My man loves to eat, so after years of marriage I've naturally taken to smelling like his favourite foods. Lemongrass and brown sugar body scrub, pink grapefruit and cucumber shower mousse, olive oil and tomato shower gel... trust me, if you can eat it, I've probably showered with it.

So when the lovely Diva wrote about reading in the bathroom, I wondered if she ever got as hungry as I always did after a shower. Since she's obviously a woman after my own heart, I've decided to send her a slice of my Mango mousse and grapefruit marmalade tart.
Aromatic Indian mangoes are perfectly matched with my own grapefruit marmalade in a classic Pate Sucre for a sensual ending to dinner, and a prelude to so much more. One hopes.

Mango Mousse inspired by this. I like the simplicity of this mousse, and the fact that it doesn't require uncooked egg whites. Salmonella being a sure passion killer in my book.
1 ripe Indian mango, about 300 ml of puree
2 tbsp Cointreau
5-6 gm gelatin
1 tbsp hot water
Scant 2 tbsp of icing sugar
1/2 cup thick cream (makes it creamier; whipped makes it lighter)
Cut the mango into chunks and puree until smooth. Then add the Cointreau to the puree, and leave in the fridge for about an hour. Meanwhile, whip the cream with the sugar until fluffy and stiff. Then soak the gelatin in the hot water, and when softened, thoroughly mix into the mango puree. With a light hand, fold the whipped cream into the mango puree.

Pâte sucrée from Pierre Hermé, by way of this.
1/2 vanilla bean, scraped
300g butter
100g icing sugar
90g vanilla sugar
500g flour
1/2 tsp sea salt
2 eggs
60g ground almonds
I always make pastry the way I was taught in school domestic science, and it turns out that Pierre Hermé does too; funny, I don't remember him from class. Place the salt-flour mixture in a bowl, along with the butter. Rub the butter into the flour and salt with your fingertips and (dry, cool) palms so they resemble breadcrumbs. Making a well and break the egg into it. Add in the vanilla and almonds, and mix with your hands. Place the ball of dough in the fridge for half an hour, then remove, roll out and cut to fit your pie pans.

Tip
For a delicate pie crust, it's always best to work the ingredients with cool hands. In a pinch, a food processor is a better bet than a mixer.
This recipe makes for three 9-inch crusts, and one 12 inch crust. I always make more dough than I need for the moment, and freeze the cut-to-size extra portions between 2 sheets of baking paper. Feel free to halve the recipe.
Before baking, chill the dough briefly (half an hour should do the trick) and blind bake, pierced, for 10 to 15 minutes until the shell is cooked and golden. Cool.
Assembly
Spread the base of your pie crust generously with the grapefruit marmalade. Top with the mango mousse. Smoothen the top with a spatula dipped in water, and top with Cointreau caramelised oranges. Chill for at least 3 hours until the mousse has set. Serve with bedroom eyes.

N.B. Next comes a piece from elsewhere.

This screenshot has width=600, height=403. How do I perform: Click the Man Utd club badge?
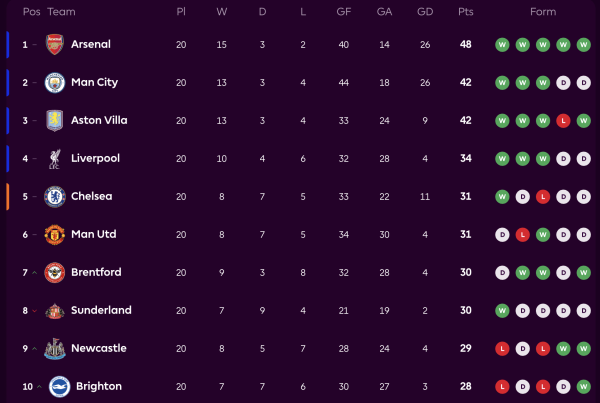pyautogui.click(x=54, y=234)
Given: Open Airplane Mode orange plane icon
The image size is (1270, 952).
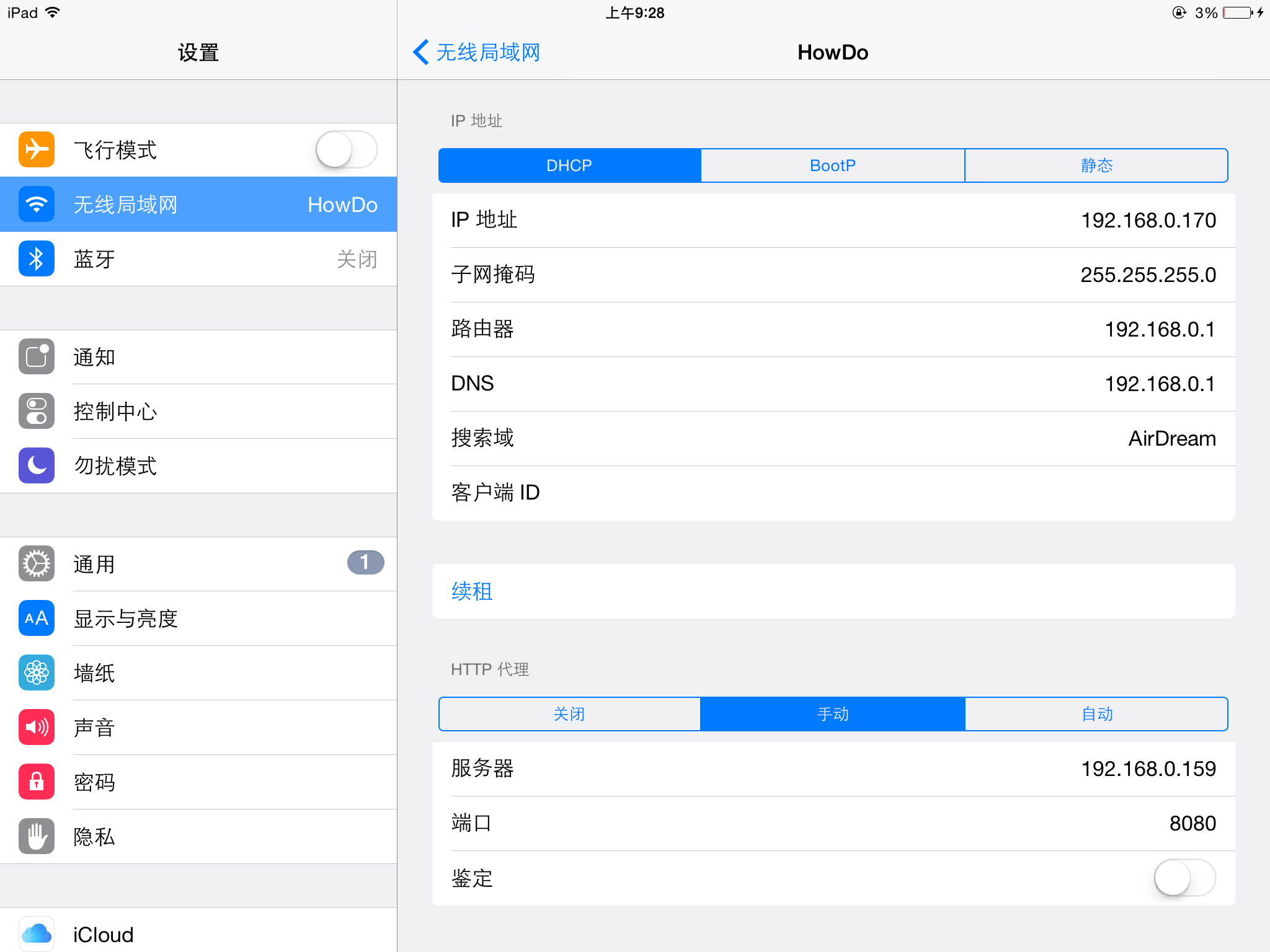Looking at the screenshot, I should tap(37, 149).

Cointreau caramelised oranges
1 orange
2 tbsp Cointreau
Scant 2 tbsp sugar
2 tbsp water
1/2 inch of ginger, scraped and crushed
Thinly slice half the orange and place in a pot. Juice the other half over the orange slices, and sprinkle over the sugar and the Cointreau. Add the ginger and water, give it all a good stir, and cook on low until the orange is tender and has caramelised.
If the tart has worked it's special magic, you'll probably have worked up an appetite again in a few hours. Drape a sheet around yourselves, and make your way to the fridge where this luscious mousse is just begging to be spoonfed into a lover's mouth.

You'll find both my lovelies, as well as other beautiful bites at this fantastic blogging challenge. What a clever idea, don't you think?









10 said hello:
dee!! that tart is amazing. it looks beautiful and sounds really yummy. i adore mango so that mousse is definitely a winner. wish i could actually eat that slice of tart and not just look at it.
lovely lovely entry. thanks for participating. indeed,i do sometimes get hungry just after a shower. the things people are coming up with!
Thank you, Diva!
I wish I could physically share it with you. Oh how, my waistline and I wish :)
Wow - yummy looking tart!
Not sure about the 300 litres of mango puree though! Surely a typo?
Yikes! You're right, where's my milli? It's fixed. Thank you so much :)
yummeee! get hungry everytime i visit lah.
I am dying for all of them! you really know how to tickle me! :)
I am dying for all of them! you really know how to tickle me! :)
Dee, congrats on the award and wow what a mousse ...the photo is absolutely yum !
Congratulations, Dee! That tart looks yummy!
BBO, i aim to please :)
gaurav and toontz, thank you both so much! it was such an interesting challenge wasn't it?